His music basically saved RKO’s “King Kong,” the 1933 giant-ape-wrecks-Manhattan fantasy, forcefully demonstrating the ability of dramatic underscore to create temper, propel the motion and supply emotional help (and disproving the broadly held studio-executive principle that audiences of the time would “marvel the place the music got here from”).

Steiner went on to attain some 300 movies over a 35-year profession, principally for RKO and Warner Bros., though his most well-known work was executed on loan-out to unbiased producer David O. Selznick: 1939’s “Gone With the Wind,” which Selection astutely referred to as “a symphonic tone poem of a rating that superbly captured the class, sentimentality, pathos and gallantry of the interval.”

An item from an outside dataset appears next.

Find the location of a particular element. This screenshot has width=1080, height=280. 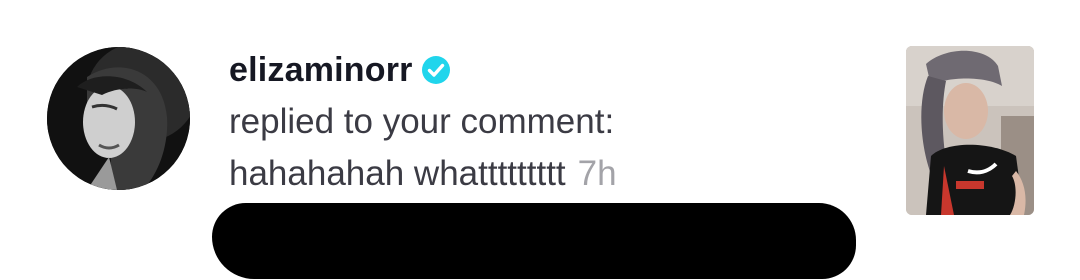

timestamp: 7h is located at coordinates (597, 174).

He wrote three hours of music in 12 weeks, together with the immortal “Tara” theme that grew to become synonymous with Hollywood (and, New Yorkers will recall, grew to become the opening music for WOR’s nightly “Million Greenback Film”).

And whereas Smith’s ebook concentrates on his dramatic scores, he additionally discusses intimately Steiner’s essential function as music director of the primary 5 Fred Astaire-Ginger Rogers musicals, collaborating not solely with Astaire on the dance sequences but additionally with such songwriting giants as Irving Berlin (“High Hat”) and Jerome Kern (“Roberta”).

It was like going dwelling for Steiner, whose musical profession started in Vienna — writing operettas on the age of 18 — however shifted to London and New York, the place he orchestrated and performed for the theater (together with the Gershwin musical “Girl Be Good” in 1924).

Summoned to Hollywood in 1930, he quickly started experimenting with dramatic music in such movies as “Cimarron” and “Symphony of Six Million”; perfecting using the press observe (a tool utilized in cartoons to synchronize music and picture), nonetheless in use right now; and adapting Richard Wagner’s idea of the leitmotif — themes for characters, locations and concepts — for the massive display screen.

Even on troublesome initiatives, the devoted composer got here via. “Max Steiner hated ‘As Time Goes By,’” Smith informs us concerning the centerpiece tune of “Casablanca.” But it surely was written into the script, so Steiner turned it right into a love theme for Humphrey Bogart and Ingrid Bergman and helped to show their complicated relationship into an indelible piece of Hollywood historical past.

Romance, the truth is, was a Steiner specialty, particularly on greater than 20 Bette Davis movies, together with every little thing from “Jezebel” and “Darkish Victory” to “Of Human Bondage” and “The Letter.” Certainly one of his three Oscar winners was Davis’ “Now, Voyager,” the 1942 basic whose heartfelt theme grew to become one of many first hit songs tailored from a movie rating (“It Can’t Be Improper”).

One other Oscar winner was “The Informer,” one among three John Ford movies with Steiner scores, the final of which, 1956’s “The Searchers.” is now thought of one of many best Westerns ever made. Steiner not solely underscored John Wayne, he was a frequent accompanist for Humphrey Bogart (private-eye music for “The Massive Sleep,” a south-of-the-border ambiance for “The Treasure of the Sierra Madre,” a Naval march for “The Caine Mutiny”).

By the late 1950s Steiner was broadly thought of old-fashioned and out of style. But amazingly, as Smith recounts, the 71-year-old Steiner rebounded by penning a pop hit. His young-lovers theme for “A Summer time Place,” a broadly panned Sandra Dee-Troy Donahue drama, hit No. 1 on the charts in 1960 and stayed there for 9 weeks.

It was a tragic decline from that peak. Steiner’s son Ronnie dedicated suicide in 1962; he was slowly going blind, discovered assignments tougher to come back by, and at last retired in 1965. But he remained quick-witted, humorous and sarcastic to the top, Smith reviews. As “King Kong” producer Merian C. Cooper declared at Steiner’s 1971 funeral: “His music will reside on like these males of Vienna whom he adopted: Mozart, Beethoven, the Strausses, all of them. Maxie’s music has a real drama, display screen drama, music as immortal as something will ever be.”

As we speak, with practically all his films obtainable by way of both streaming or DVD, Steiner’s work, writes Smith, “transports audiences into worlds bigger than life of their heightened emotion, but immediately relatable of their expressions of pleasure, ache, and romantic success.”